The MiLB contraction plan fits this blueprint almost a little too perfectly:

The powers that be in baseball had a highly unpopular plan to eliminate jobs and baseball teams for those on the lowest rung of baseball’s socio-economic ladder, however they faced enormous opposition to that plan and looked like they may need to table it. Meanwhile, a society-wide disaster happened and they just quietly dusted off the plan they already had to eliminate jobs, baseball teams and opportunity from small town America under the guise of crisis management while no one has time to organize or push back on it because the non-billionaire team owners among us are all struggling to survive in a pandemic and the biggest economic downturn since the Great Depression.

This is disaster capitalism at its finest and we all need to keep our eye on the ball because it will not stop at 40 minor league baseball teams.
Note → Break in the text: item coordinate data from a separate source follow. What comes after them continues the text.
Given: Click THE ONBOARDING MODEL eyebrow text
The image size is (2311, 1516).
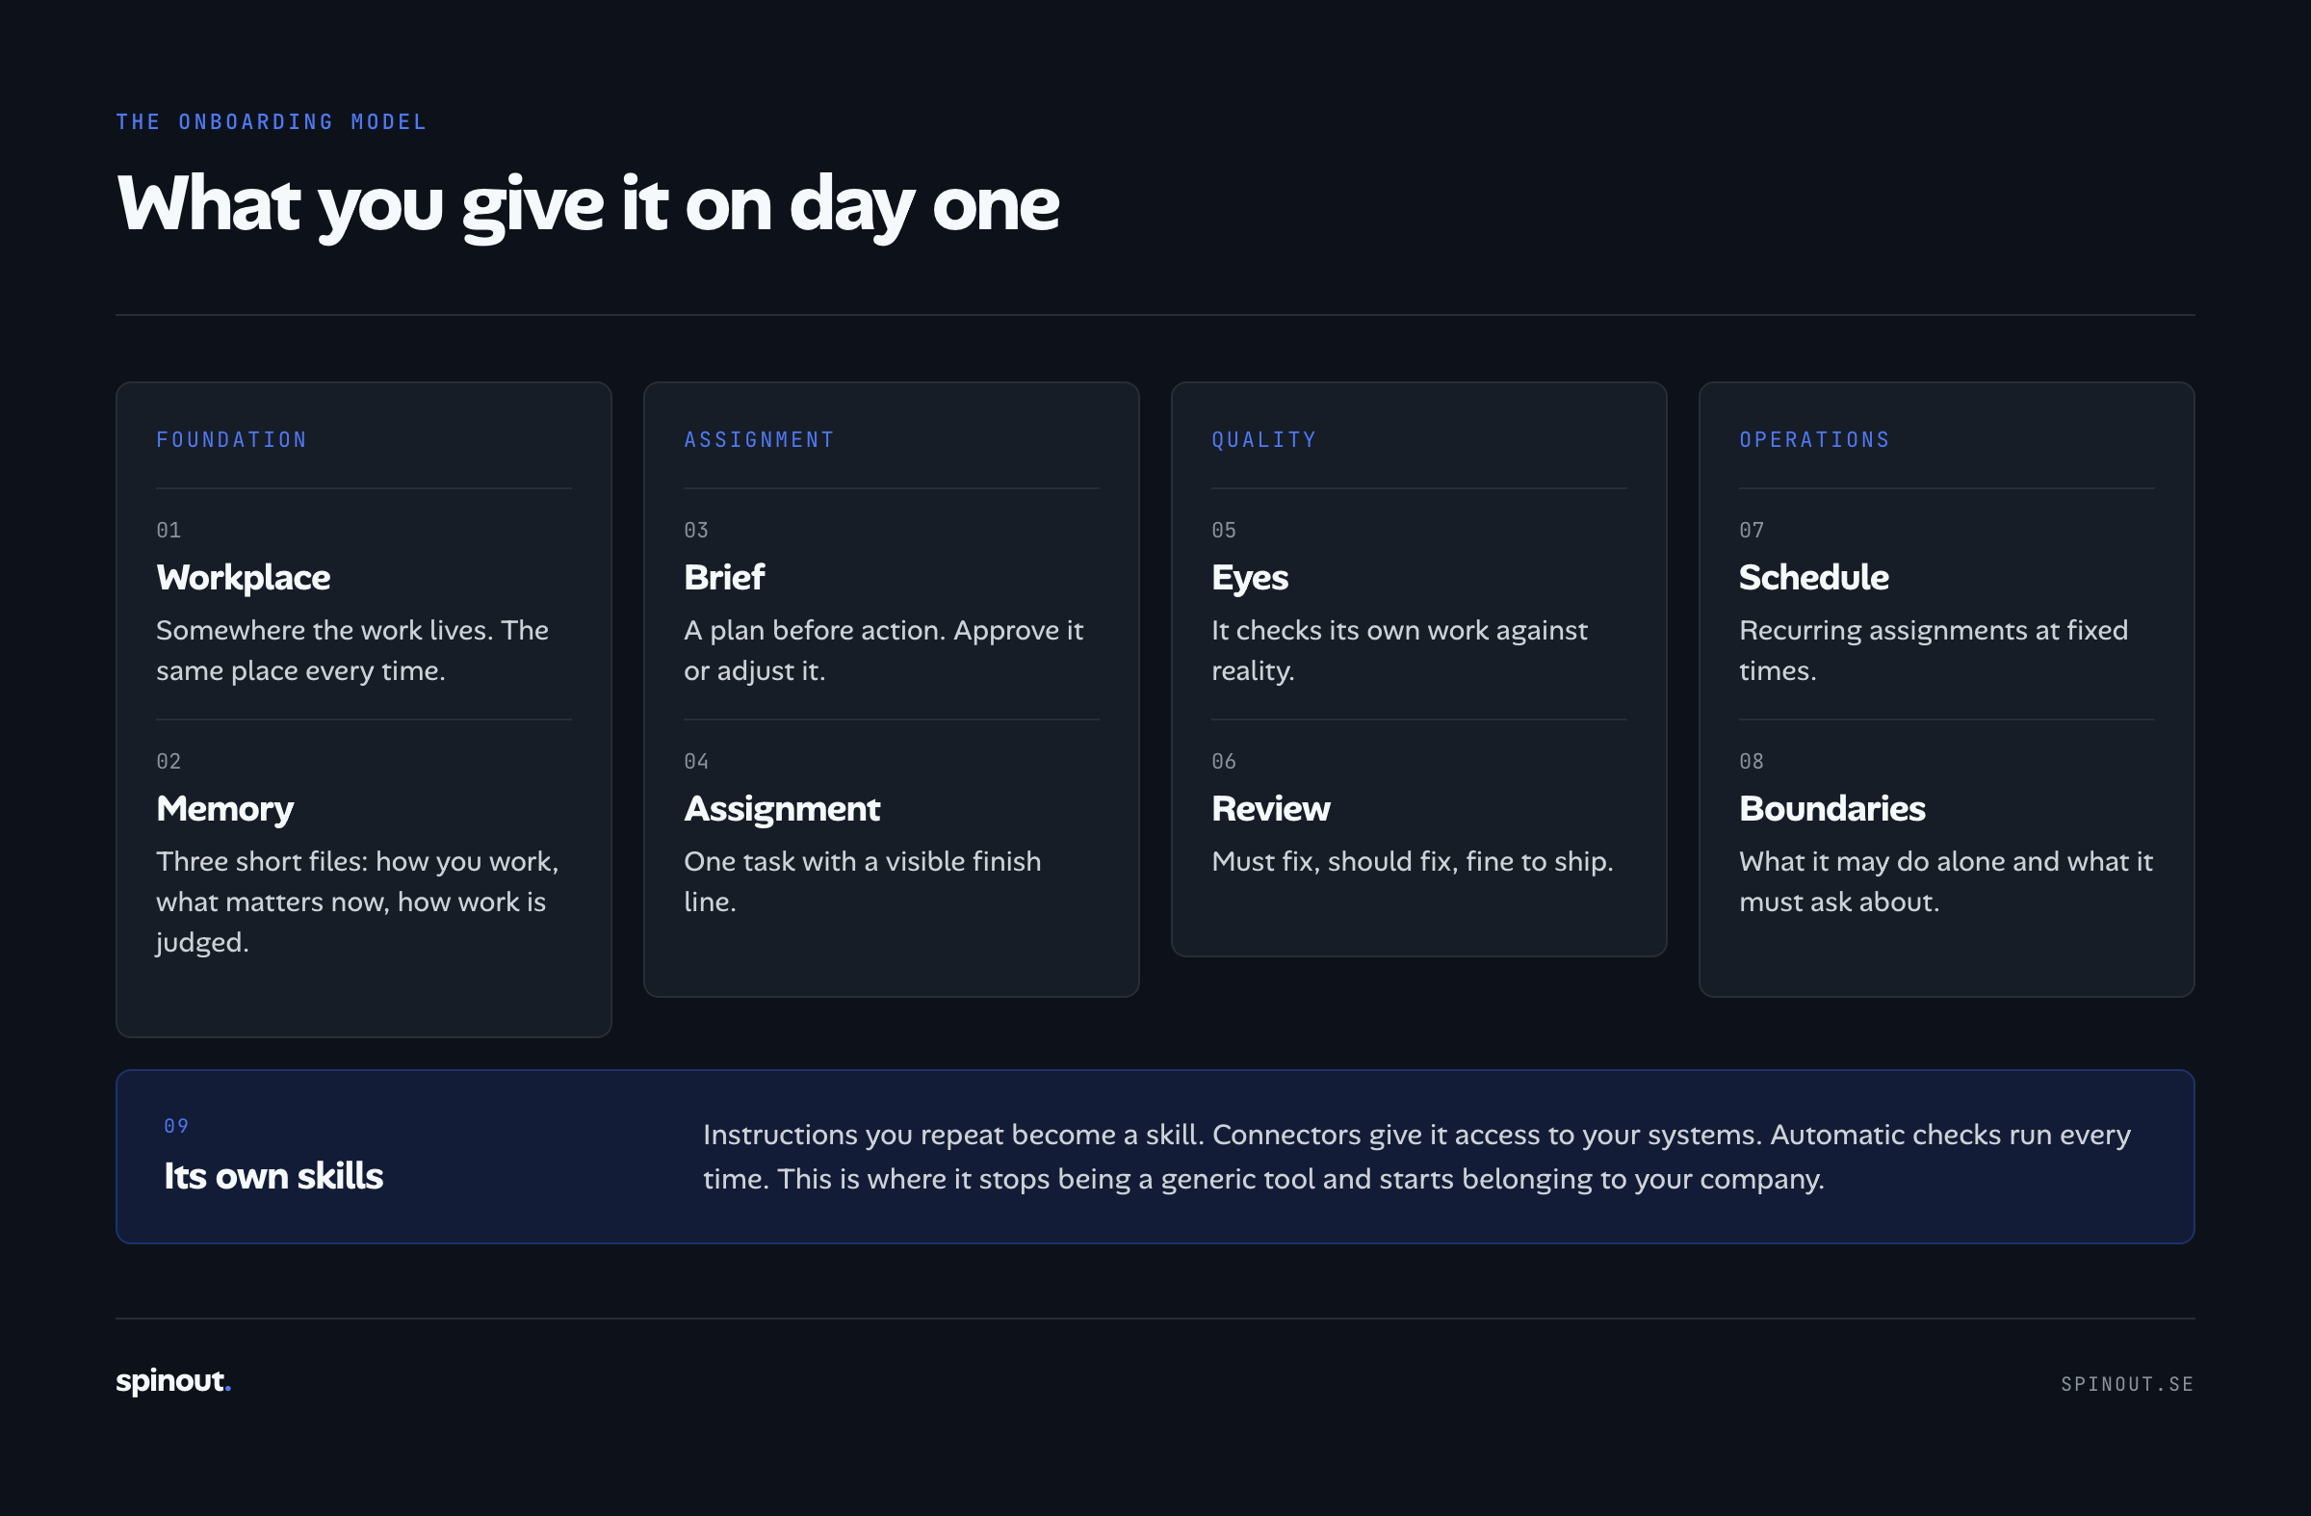Looking at the screenshot, I should tap(271, 122).
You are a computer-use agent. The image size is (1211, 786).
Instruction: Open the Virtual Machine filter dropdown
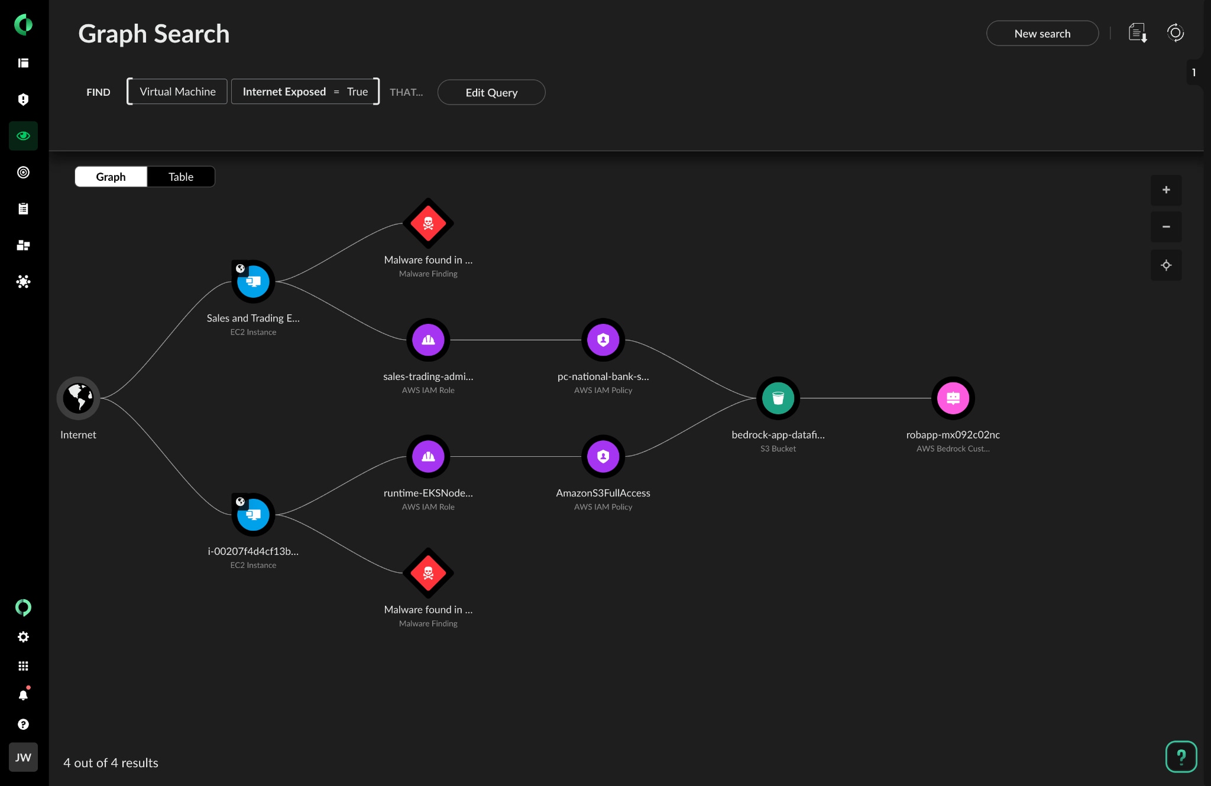tap(176, 91)
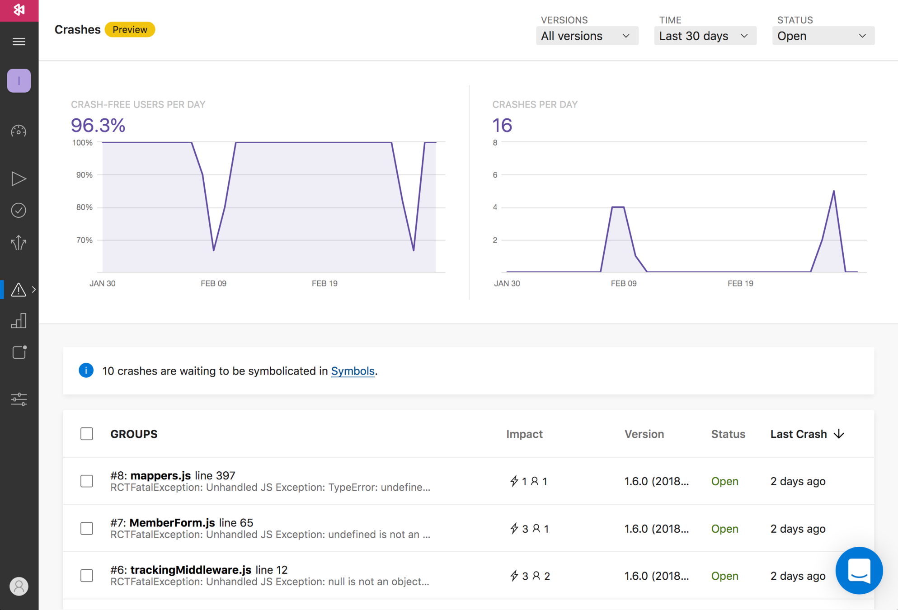
Task: Click the user account avatar
Action: (19, 586)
I almost wish I was wrong about this, but today Ken Rosenthal and Evan Drellich of the Athletic reported that Major League Baseball and the owners tried to backdoor a salary cap into their negotiations with the MLBPA. A move that fits the Disaster Capitalism sequence almost too perfectly (emphasis mine):

Said MLBPA executive director Tony Clark: “A system that restricts player pay based on revenues is a salary cap, period. This is not the first salary cap proposal our union has received. It probably won’t be the last.

That the league is trying to take advantage of a global health crisis to get what they’ve failed to achieve in the past — and to anonymously negotiate through the media for the last several days — suggests they know exactly how this will be received.

And I get it, someone is already typing some version of “read the rest of the article, Sara, it’s only for one year...” into the comments, but that misses the larger picture. These changes are always sold as temporary, or merely necessary for a small amount of time. They are then used as leverage to force players into a worse position than owners. I’d like to remind people that the Collective Bargaining Agreement expires in December 2021. It seems unlikely players would want to enter that negotiation with a revenue-sharing cap as Maury Brown of Forbes reports:

If the owners stick to the cap system in the proposal, it’s bound to be a poison pill. Depending on how hard the owners stick to the proposal threatens not only 2020, but the upcoming labor negotiations when the current CBA expires in December of 2021. The proposal for the pandemic-shortened 2020 season acts as a mini labor agreement. And while the owners can say aspects being presented are only for this season, once you go down a path it is very easy to use that as a jumping-off point for future negotiations.

Brown’s piece also references the idea of hazard pay, which seems more than reasonable in the current environment. It is galling that the owners want players to commit to substantially higher risk for themselves and their families, a cut in pay and a revenue structure that kneecaps them for future contract negotiations. That really isn’t how any of this is supposed to work. Generally when people are asked to do the same job in riskier circumstances I would expect them to be paid more not less.

It’s worth noting that the MLBPA is in a strong position to fight back against these proposals because of the strength of the player’s union. MLB’s plan to return to action in 2020 impacts thousands of people who are not represented by that union. While some teams, including the Cubs, have done an admirable job taking care of their workers at least through May others have not.

Yesterday, I wrote: “I want baseball to return safely more than just about anything on the planet, but we shouldn’t live in a world where baseball players can be tested multiple times over the course of a summer for the sake of a game while everyday people can’t access tests.” By a similar token, owners demanding changes that hurt their workers won’t be isolated to baseball and as much as I’d like to see baseball in 2020, I’d like baseball to resist the worst impulses of owners taking advantage of a crisis to backdoor solutions that hurt workers.